■ **Teks Sumber**
_ _ _ _ _ _ _

Sudah Terkontaminasi Sejauh Mana?

7:10 AM

Tinggal di negara orang, mau tidak mau, pasti kita akan terpengaruh dengan budaya dan kebiasaan di negara tersebut, dan mau tidak mau ada bagian identitas kebangsaan kita yang tergerus, sadar maupun tidak!

Sumber: Wikimedia
Well, jadi seberapa terpengaruhnya seseorang, bisa terlihat dalam beberapa hal. Ini hasil pengamatan pribadi saya setelah tinggal di Australia selama 6 bulan. Ya, tiba-tiba sudah 6 bulan saja kami di sini. Kami sekeluarga, sih, masih sangat gres, jadi keindonesiaan kami di tempat ini belum perlu dipertanyakan. :)

Anak-anak kami, dari Kimi (hampir 5), Chloe (7), Joel (11), semuanya masih fasih berbahasa Indonesia, dan masih aktif menggunakannya untuk bercakap-cakap antara mereka, walau mulai terselip beberapa kata bahasa Inggris yang tadinya jarang mereka gunakan.
Menu harian kami pun 95% menu keluarga Indonesia pada umumnya. Karbohidrat kami dipenuhi oleh nasi, mie, atau bihun. Sedangkan roti dipilih untuk bekal makan siang atas alasan kepraktisan saja, bukan karena kami suka. Chloe terutama, terlihat paling berisi ketika sedang libur sekolah, karena kalau makan siang di rumah menunya dia suka, tidak melulu sandwich, pizza, sushi.
A tradition that we'll never let go. A tradition that I will probably never let go of either, simply because like religion, culture is nailed into you so deep you can't escape it. No matter how far you run. -Josephine Alibrandi
Tapi, bagaimana dengan mereka yang tinggal sudah cukup lama di sini? Tak mau kalah dengan Mak Icih, saya mencoba memberikan derajat ke-Aussie-an seseorang berdasarkan beberapa kriteria tertentu. Level 1-8, makin tinggi levelnya, makin terkontaminasi orang itu.

Seorang teman kami, sebut namanya John, sudah sejak SMP dikirim oleh orang tuanya untuk bersekolah di Australia. John masih bisa berbahasa Indonesia dengan baik, dengan logat yang tidak kebule-bulean, tapi, John yang sudah menikah cukup lama dan belum punya anak ini pernah berkata kepada saya, "Saya masih mau punya keluarga. I am still wanting a family."
Buat orang Indonesia pada umumnya, pernyataan dia ini tentu terasa aneh. Dia kan sudah menikah? Bukankah dalam bahasa Indonesia family itu adalah "keluarga", dan seseorang yang sudah menikah disebut sebagai "sudah berkeluarga"?
Namun, tidak demikian dengan bahasa Inggris. Di dalam bahasa Inggris, konsep family adalah orang tua dengan anak. Orang tua tunggal dengan anaknya juga sudah memenuhi syarat untuk disebut family.

_ _ _ _ _ _ _

■ **Baris Data**

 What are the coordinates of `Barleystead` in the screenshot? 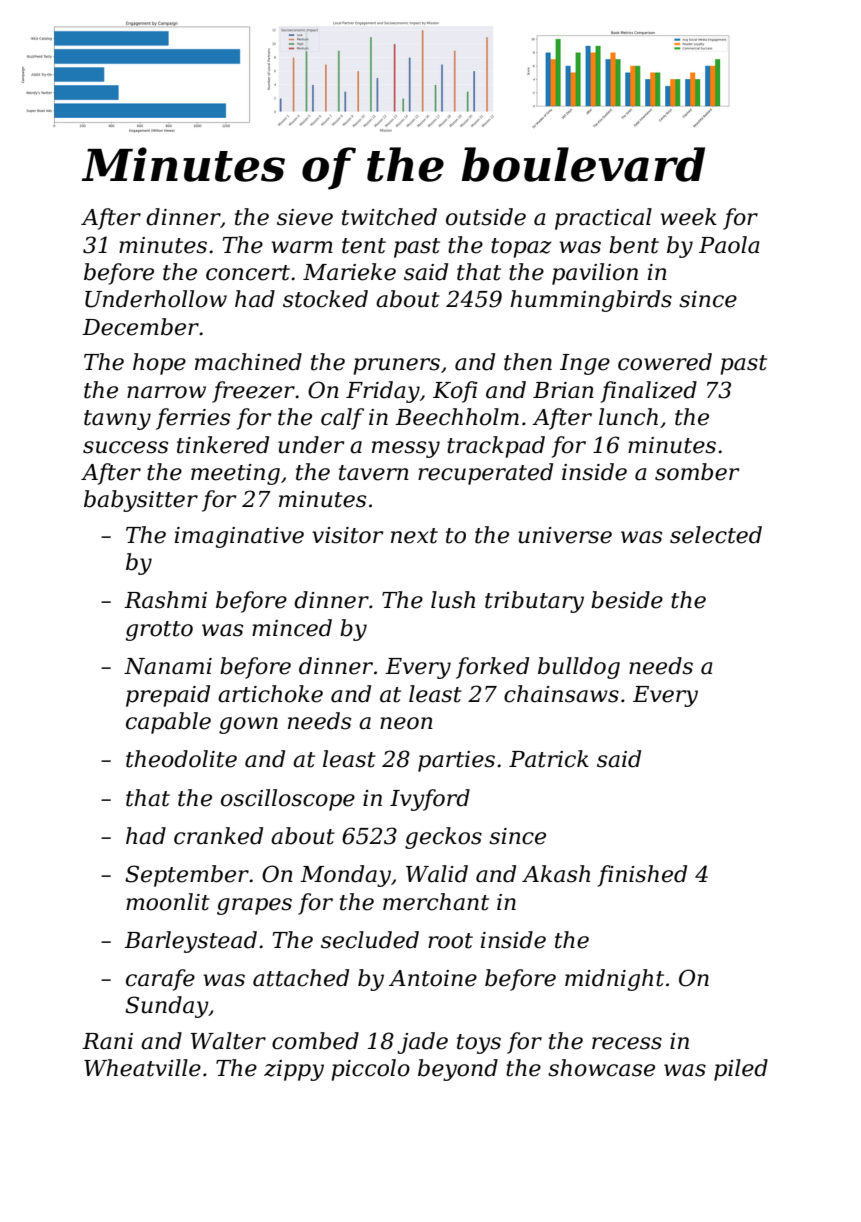 It's located at (190, 942).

_ _ _ _ _ _ _

■ **Soal**
Tuliskan kembali bagian teks tentang hidup di Australia mulai dari "Sudah Terkontaminasi Sejauh" sampai dengan "sadar maupun tidak!", dan ganti "budaya" menjadi "adat". Daftar di atas merupakan bahan tersendiri yang terpisah dari teks.

■ **Jawaban Soal**
Sudah Terkontaminasi Sejauh Mana?

7:10 AM

Tinggal di negara orang, mau tidak mau, pasti kita akan terpengaruh dengan adat dan kebiasaan di negara tersebut, dan mau tidak mau ada bagian identitas kebangsaan kita yang tergerus, sadar maupun tidak!